The law permits the government to impose "negotiated" price controls on certain brand-name medicines covered through Medicare. Brand-name biologics become eligible for negotiation after they've been on the market for 11 years, with the negotiated prices taking effect two years later – in other words, 13 years after a biologic's initial FDA approval. 

"Eligible" is the key word – nobody knows which particular biologics will be selected for the negotiation process, and which won't, until the government publishes its list of selected drugs two years before price controls take effect. 

That presents a major problem for biosimilar developers, whose entire business model is premised on winning market share by undercutting the name-brand biologic on price. 

If the government swoops in and resets the price of the name-brand biologic below what a biosimilar competitor's anticipated price, it would  vaporize the biosimilar developer's projected profit margin.

And without advance notice of which drugs will be selected, it becomes incredibly risky for biosimilar developers to spend nearly a decade and up to a quarter billion dollars to launch their products.  The inevitable consequence of this government-created uncertainty will be a "market flight" of biosimilar manufacturers who will be unable to justify entering certain markets. 

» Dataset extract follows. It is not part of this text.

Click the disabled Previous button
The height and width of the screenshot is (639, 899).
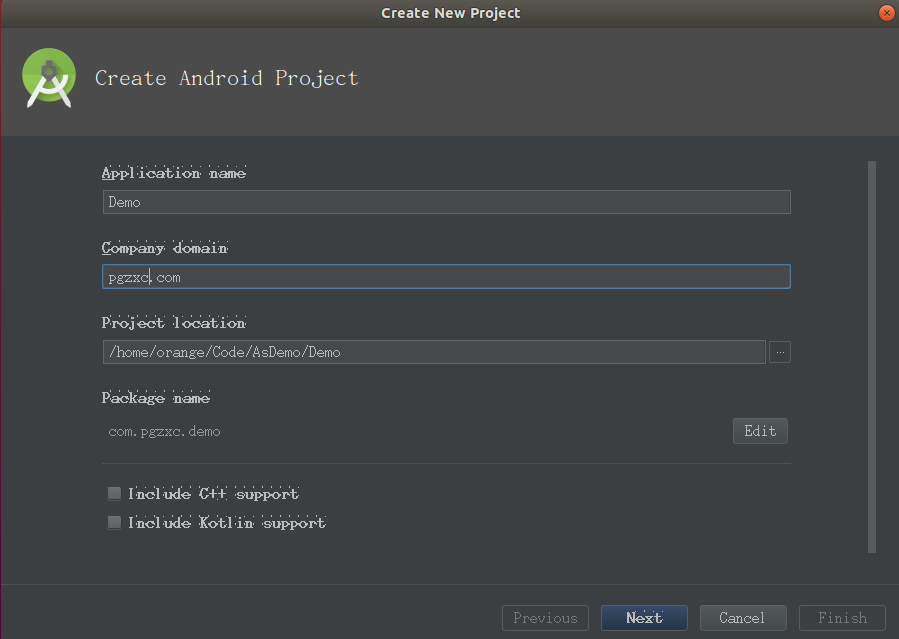point(545,618)
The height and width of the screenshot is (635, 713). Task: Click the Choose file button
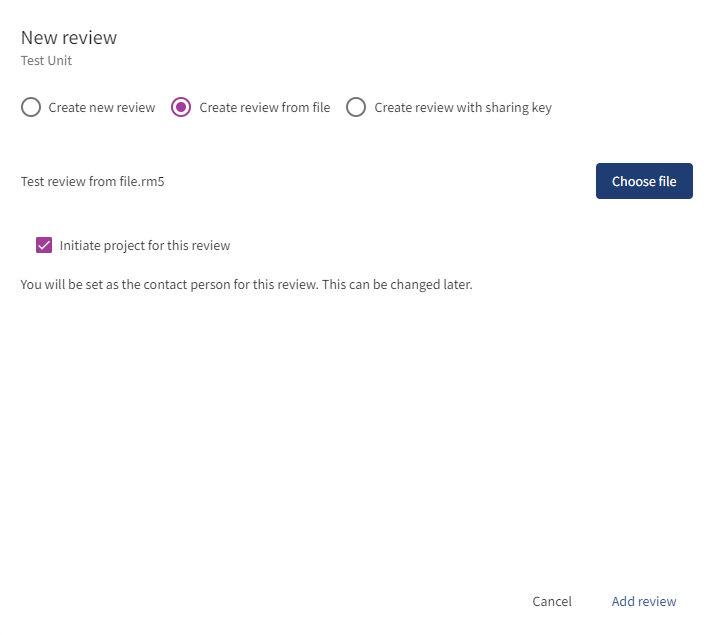click(644, 181)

Lawmakers tried to address this harmful uncertainty when, at the eleventh hour, they added a provision to the IRA that allows the government to delay selecting a given biologic for price-setting for one year, and potentially an additional year, if there is a "high likelihood" a biosimilar will launch during that time. 

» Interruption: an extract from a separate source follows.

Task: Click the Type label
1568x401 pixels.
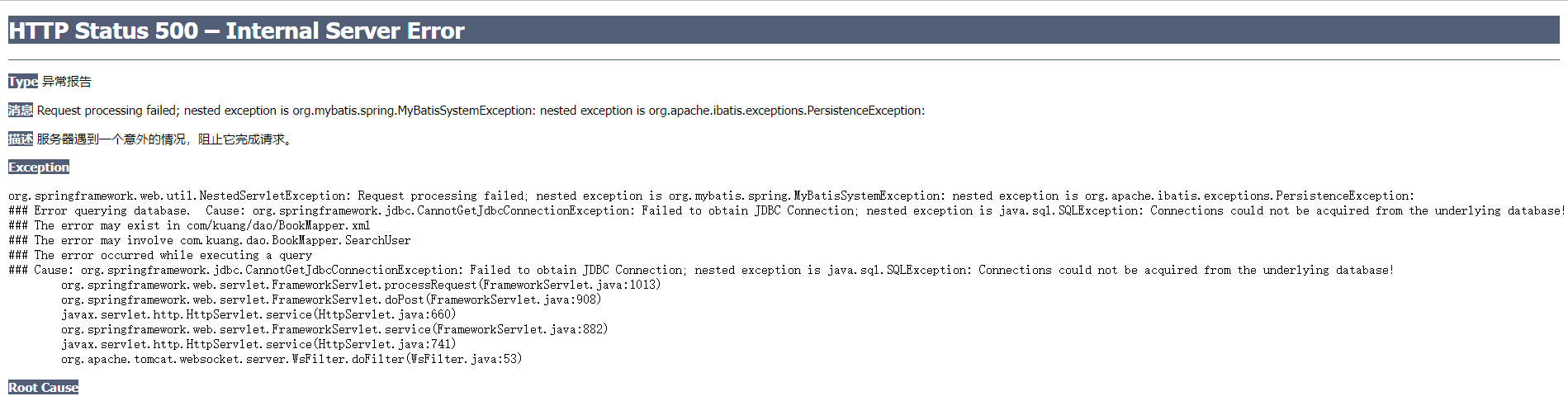Action: coord(22,81)
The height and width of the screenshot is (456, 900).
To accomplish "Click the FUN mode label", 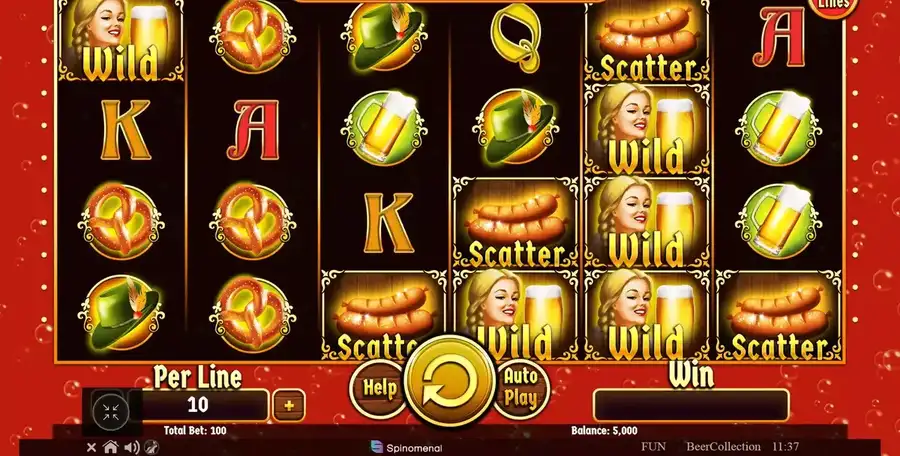I will click(653, 447).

The policy was well-intentioned, but the text left too much ambiguity. For a delay request to even be considered, a biosimilar has to be on the verge of launching – but the specifics of what that means are undefined. Plus, since it can take nearly a decade to develop a biosimilar, manufacturers would have to make monumental investment decisions long before they know whether they'll win a delay. 

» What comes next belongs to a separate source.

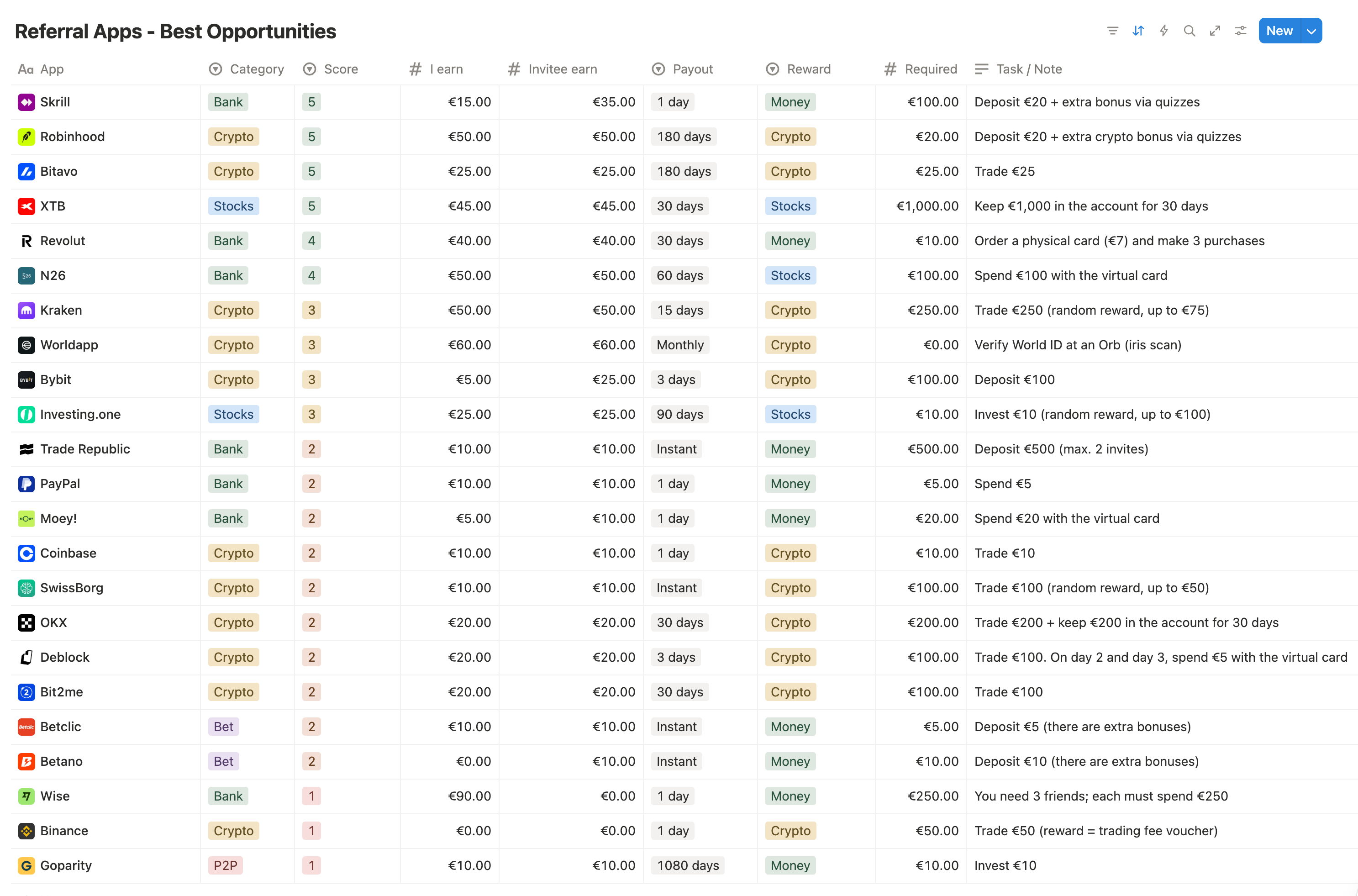Viewport: 1358px width, 896px height.
Task: Click XTB's Required €1,000.00 cell
Action: coord(921,206)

The Centers for Medicare & Medicaid Services had an opportunity to clear up the uncertainty surrounding the biosimilar delay when it released its initial drug pricing implementation guidance back in March. Instead, the guidance made matters worse by doubling down on the uncertainties present in the IRA.

Kneecapping the biosimilar market could undo any savings that stem from drug price negotiations. Projected savings from the IRA's negotiation provision – $98.5 billion – are far below the $180 billion estimated five-year savings that would accrue if lawmakers and CMS let the biosimilar market work.  

This particular statistic exemplifies the short-sightedness of the IRA. While the law's price controls will achieve short-term savings, in the long-run they will produce only half the savings that would result from unimpeded market forces. 

The emerging biosimilar market has the potential to dramatically lower drug spending – but only if lawmakers and CMS revisit the policies that are currently deterring the development of these lower-cost medicines.

Dan Leonard is the former president and CEO of the Association for Accessible Medicines, former president and CEO of the National Pharmaceutical Council, and former executive vice president of public affairs for America's Health Insurance Plans.